2) Extract the specific element from the form that contains the resource graph query that I want to run

3) Call my function app code that is the main brains of the setup (and actually contains real code - albeit in PowerShell)

4) take the data and turn it into csv format

5) Email out the data as an attachment to an email


Now when i created this I actually started with point 3) and the bits to call it and send the results out came later. This is the part that caused me the most frustration (and taught me the most) so this is the bit I'll start off by explaining.

So lets go through creating the function app - the basic use case it answers it to receive a resource graph query and output the results (all of them)

Now the initial stage of this is exactly the same as one of my earlier explanations Serverless CMDB extract from Azure (dbaharrison.blogspot.com) - there is no point duplicating all of that - just stop at the point where I start adding in extra PowerShell modules and then continue from here on (make sure the managed identity part is done - that needs to be there to allow the function to query the data)

Now we need to create a new function - just be sure to make the trigger http and give it a name


Once that's created we then need to paste in the magic code (that took way longer that it should of to develop) - I'll include that direct below and then explain some of the detail of why it's written like this.

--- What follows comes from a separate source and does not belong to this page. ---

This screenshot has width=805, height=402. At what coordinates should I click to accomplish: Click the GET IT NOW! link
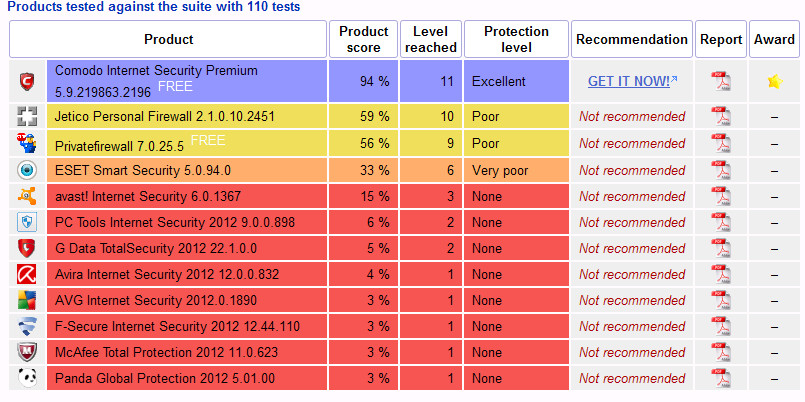[x=629, y=81]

Note there is some basic debug that can be removed and the whole thing could maybe do with a clean up - but the basics of what I need it to do are here - don't be too quick to judge :-)


using namespace System.Net

# Input bindings are passed in via param block.
param($Request, $TriggerMetadata)

# Write to the Azure Functions log stream.
Write-Host "PowerShell HTTP trigger function processed a request."
$endpoint = $env:MSI_ENDPOINT
$endpoint
$secret = $env:MSI_SECRET
$secret
$header = @{'Secret' = $secret}

# Interact with query parameters or the body of the request.
    $passed_input = $Request.Body.v_input

$TokenURI = "https://management.azure.com/&api-version=2017-09-01"

$authenticationResult = Invoke-RestMethod -Method Get -Headers $header -Uri ($endpoint +'?resource=' +$TokenURI)
$authenticationResult
# Use Key Vault AuthN Token to create Request Header
$requestHeader = @{ Authorization = "Bearer $($authenticationResult.access_token)" }

$passed_input

write-host "$requestHeader"

$currentUri = 'https://management.azure.com/providers/Microsoft.ResourceGraph/resources?api-version=2021-03-01'
$staticUri ='https://management.azure.com/providers/Microsoft.ResourceGraph/resources?api-version=2021-03-01'
$moredata = "true"


$content = while (-not [string]::IsNullOrEmpty($moredata)) {

    # API Call
    Write-Host "`r`nQuerying $currentUri..." -ForegroundColor Yellow
    write-host $passed_input
    $apiCall = Invoke-WebRequest -Method "POST" -Uri $currentUri -ContentType "application/json" -ErrorAction Stop -Body $passed_input -Headers $requestHeader
    
    $nextLink = $null
    $currentUri = $null

    if ($apiCall.Content) {

        # Check if any data is left
        $counter = $apiCall.Content | ConvertFrom-Json | Select-Object 'count'
        $totrec = $apiCall.Content | ConvertFrom-Json | Select-Object 'totalRecords'
        #$counter
        #$totrec
        #$moredata = $null
        $nextLink = $apiCall.Content | ConvertFrom-Json | Select-Object '$skipToken'
        if ($nextLink.'$skipToken' -eq $null) {$moredata = $null}
        $currentUri = $staticUri + '&$skipToken=' + $nextLink.'$skipToken'
        write-host "$nextLink"
        Write-host "$nextLink".'$skipToken'
        Write-host "$currentUri"
        #Write-Host "$apiCall.Content | ConvertFrom-Json"
        write-host "$counter"
        Write-Host "$totrec"
        #$apiCall.Content | ConvertFrom-Json
        $returner = $apiCall.Content | ConvertFrom-Json | Select-Object 'data'
        $returner.data
        $newquery = $passed_input |ConvertFrom-Json 
        write-host "$newquery"
        #$newquery.options = '{"$skipToken": "' + "$nextLink".'$skipToken' +  '"}"' | convertto-json
        $newquery.options.'$skipToken' = $nextLink.'$skipToken' 
        write-host "$newquery"
        $passed_input = $newquery |convertto-json
        write-host $passed_input
        #$moredata = $null
    }
 #Write-Host "$apiCall.Content | ConvertFrom-Json"
}

$content

# Associate values to output bindings by calling 'Push-OutputBinding'.
Push-OutputBinding -Name Response -Value ([HttpResponseContext]@{
    StatusCode = [HttpStatusCode]::OK
    Body = $content
})

You should be able to cut and paste (and improve) that quite easily from the above.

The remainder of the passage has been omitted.